Example: choosing between two strong candidates
Candidate A has deeper technical experience and can start quickly. Candidate B has slightly less experience but has repeatedly improved team processes, coached colleagues and worked across functions. If the team already has strong technical depth but struggles with coordination, Candidate B may be the better team-building choice. If the team is under immediate delivery pressure, Candidate A may be the safer operational choice.
Neither answer is automatically right. The point is to make the trade-off explicit.
How employers and advisers can use CareerMapper together
CareerMapper is most useful when it supports better conversations, not when it replaces them. Employers can use it to organise evidence, compare candidates and understand team fit more clearly. Careers advisers can use it to help candidates present themselves in a way that is relevant, credible and aligned to the role.
Useful combinations include:
- CV analysis to identify the strongest evidence and the gaps that need explaining
- Interview preparation to help candidates shape examples around contribution and impact
- One-to-one interview reports to capture evidence, concerns and follow-up points after a conversation
- Role-based tests to check how a candidate handles realistic tasks
- Work style assessment to discuss how someone may operate in the team
- Employer candidate overview to compare applicants using a shared evidence base
Used together, these features help move hiring away from instinct alone and towards a more balanced, practical decision process.

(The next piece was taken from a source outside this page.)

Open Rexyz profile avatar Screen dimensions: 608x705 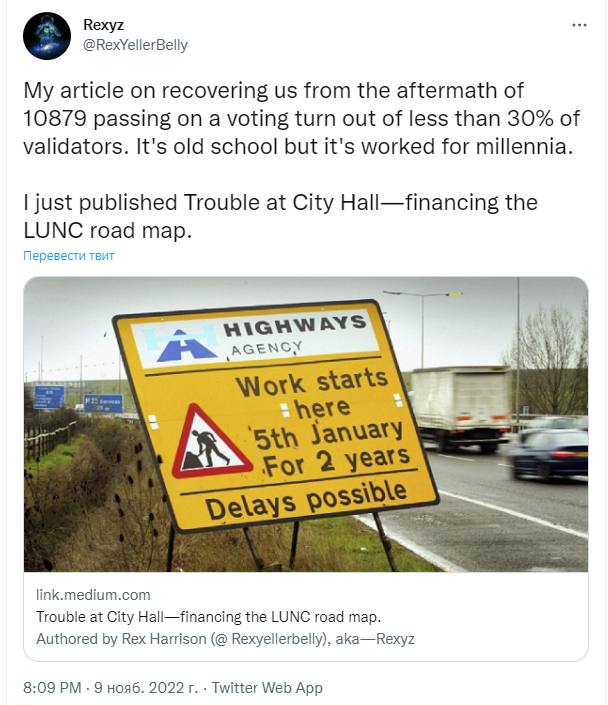[x=47, y=36]
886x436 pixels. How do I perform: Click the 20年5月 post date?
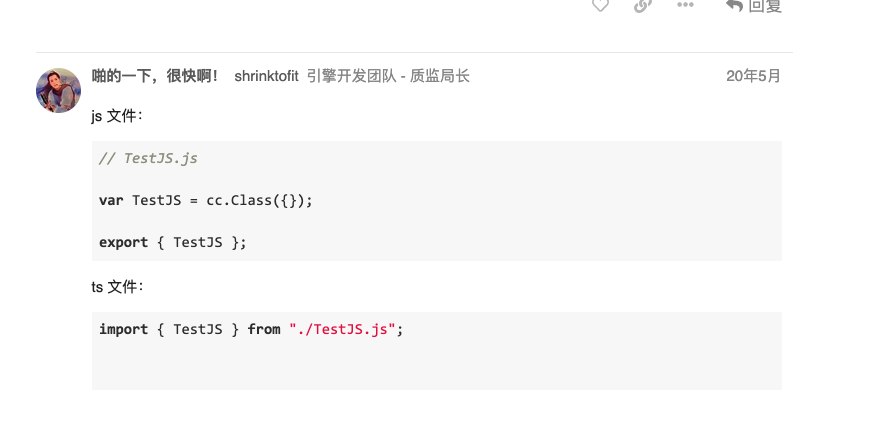(753, 76)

What strong team hiring looks like in practice
Strong team hiring is not about finding a perfect individual. It is about making a thoughtful choice that improves the whole group. That means:
- Defining the team need before reviewing candidates
- Assessing contribution, balance and capability separately
- Using evidence from CVs, interviews and tests consistently
- Recognising that different strengths may suit different team contexts
- Supporting candidates to present their value clearly and honestly
When recruiters, employers and careers advisers work from this approach, hiring becomes more strategic and more useful. The result is not just a filled vacancy, but a team that is better equipped to perform, adapt and grow.

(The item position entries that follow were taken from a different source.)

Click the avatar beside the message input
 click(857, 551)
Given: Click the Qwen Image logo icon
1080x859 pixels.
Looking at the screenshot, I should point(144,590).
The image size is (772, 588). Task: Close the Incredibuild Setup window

Frequently asked questions
What does “building strong teams” mean in hiring?
It means hiring people who add to the team’s capability, balance and output, rather than simply choosing the most impressive individual candidate.
How do I avoid hiring people who are too similar to the current team?
Start by identifying the team’s current strengths and gaps, then compare candidates on what they contribute, not just how well they match existing patterns.
Are role-based tests better than interviews?
No. They are best used together. Role-based tests can show how someone handles realistic work, while interviews help explore judgement, motivation and context.
How can careers advisers help candidates with team-focused hiring?
Advisers can help candidates explain the value they bring to a team, prepare relevant examples, and use tools such as interview preparation and CV analysis to strengthen their evidence.
Can work style assessment tell me who will fit the team?
It can provide useful insight into working preferences, but it should not be treated as a final answer. Use it alongside role evidence, interview responses and practical tasks.
How does CareerMapper support better hiring decisions?
CareerMapper can help employers and advisers organise evidence through CV analysis, interview preparation, one-to-one interview reports, role-based tests, work style assessment and employer candidate overview views. It supports decision-making, but does not replace human judgement.